In the piece on corporate wellness programs, what average annual health care cost increase did the organizations in the study see, compared with the national average?

#### [Passage]
BEGIN
In a recent HBR post, “In Defense of Corporate Wellness Programs,” doctor and entrepreneur Rajiv Kumar took on the doubters about the value of workplace wellness programs. But as designers and researchers who have spent the better part of two years creating a system of healthy living for a huge national populace, we think he didn’t take his defense far enough. Not only are wellness programs valuable for the organizations and their employees, as his data states, they are our biggest hope for fixing a national health crisis.
Thanks to their reach and influence on employees, workplaces have a unique power to reframe the mindset around health itself — from one of sickness to wellness. “Companies are a microcosm of society and an important and unleveraged setting for health improvement and risk reduction,” says Dr. Ron Goetzel, a leading expert in the field of health and productivity management. With 150 million Americans going to work every day, corporate America is not only in the best position to change our nation’s health, but has a responsibility to do so.
As part of a project with the Department of Defense, we recently researched over 20 award-winning and recognized workplace wellness systems, at companies such as Johnson & Johnson, L.L. Bean, and Safeway. We saw these leading organizations owning the responsibility to change how people interact with healthcare, in a way that government or healthcare organizations have been unable to do.
The organizations with the greatest success are managing to shift people’s relationship with health from one where health is something thought about and “practiced” annually at the doctor’s office, to one where health is practiced daily through small lifestyle habits. The more proactive stance toward health they have established feeds off of itself and enhances employee lives, even while reducing future costs. For the organizations in our study, this translates into average annual health care cost increases of 1 to 2 percent compared to the 7 percent national average.
END
#### [Data segment]
BEGIN
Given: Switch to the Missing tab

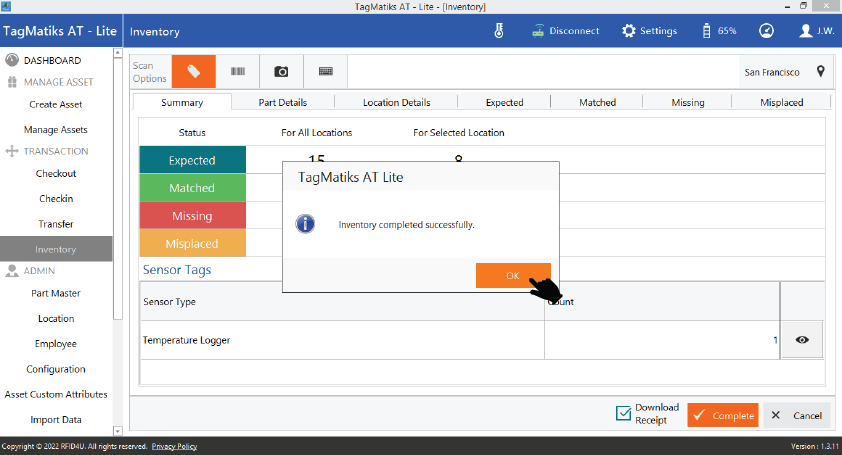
END
#### [Answer space]
1 to 2 percent, compared with the 7 percent national average.